===== PROVIDED TEXT =====

High-resolution sedimentary records from several locations over the globe that cover up to four glacial-interglacial cycles are being studied for their paleoclimatic properties as well as for their paleomagnetic information. Eighteen cores from the Black Sea as well as four cores from the Sea of Marmara with different temporal resolution are under detailed investigation. Especially the paleomagnetic records from these mid northern hemisphere sites shall be supplemented by data to be obtained from four cores recovered from the SE Pacific and three cores from the Drake Passage, Antarctica. Records of geomagnetic field variations from mid to high southern latitudes, especially documentations of geomagnetic excursions, are quite sparse and are of great importance for developments of representative geomagnetic field models.
The paleomagnetic study of a first set of sediment cores already revealed an excellent record of the Laschamp geomagnetic excursion 41,000 years ago. In the Black Sea area, it is expressed as a short, only 440 years lasting, but full reversal of the Earth's magnetic field. This reversed field configuration was characterized by field intensities of about 25% of the present-day value. The transitional fields during N-R and R-N reversals (N: normal poarity, R: reversed polarity), respectively, were associated with field intensities partly even as low as 5% of the present-day value. Thus, the shielding against charged particles from space (galactic cosmic rays) was impaired, leading to an increase in cosmogenic radionuclide (10Be, 14C, 36Cl) production. These isotopes were studied before at high-resolution only in ice cores from Greenland and Antarctica, which do not carry a paleomagnetic signal.

=====

-- GIVEN EXERCISE 1 --
According to the sediment-core text, how long did the Laschamp excursion last in the Black Sea area?
-- GIVEN EXERCISE 2 --
Reproduce the sediment-core text between "High-resolution sedimentary records" and "geomagnetic field models.", inclusive.
-- GIVEN EXERCISE 3 --
Carry on the sediment-core text from the point where it stops.
The listing that comes after this is not needed.

===== AVAILABLE DATA =====

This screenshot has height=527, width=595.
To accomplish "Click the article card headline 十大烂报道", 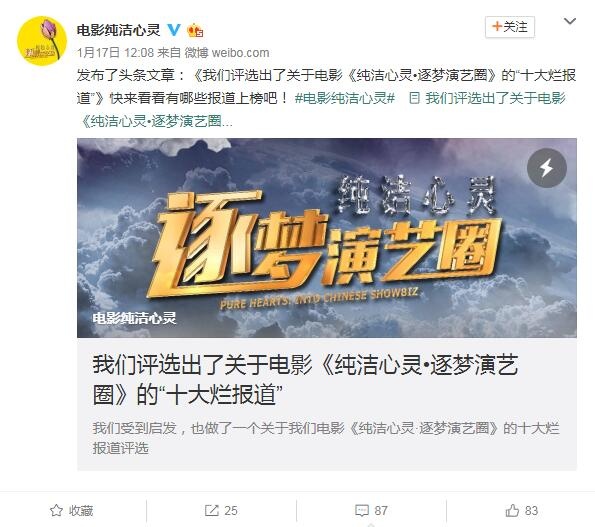I will point(305,379).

=====

-- RESULT 1 --
It lasted only 440 years.

-- RESULT 2 --
High-resolution sedimentary records from several locations over the globe that cover up to four glacial-interglacial cycles are being studied for their paleoclimatic properties as well as for their paleomagnetic information. Eighteen cores from the Black Sea as well as four cores from the Sea of Marmara with different temporal resolution are under detailed investigation. Especially the paleomagnetic records from these mid northern hemisphere sites shall be supplemented by data to be obtained from four cores recovered from the SE Pacific and three cores from the Drake Passage, Antarctica. Records of geomagnetic field variations from mid to high southern latitudes, especially documentations of geomagnetic excursions, are quite sparse and are of great importance for developments of representative geomagnetic field models.

-- RESULT 3 --
The Black Sea sediments under investigation cover the last glacial cycle with high sedimentation rates from 25 to 40 cm/kyr. Obtained paleomagnetic data comprise the best dated and most detailed record of the Laschamp geomagnetic excursion from the northern hemisphere. Moreover, the recording sediments are characterized by a fairly homogeneous lithology. Therefore, they offer the unique chance to directly study the flux of 10Be within the frame of a high-resolution paleomagnetic record obtained from the same archive. For this, in an initial study with 50 10Be samples, the central, fully reversed part of the Laschamp excursion, bracketed by the two pronounced field lows of the transitional field configurations, is being investigated, too.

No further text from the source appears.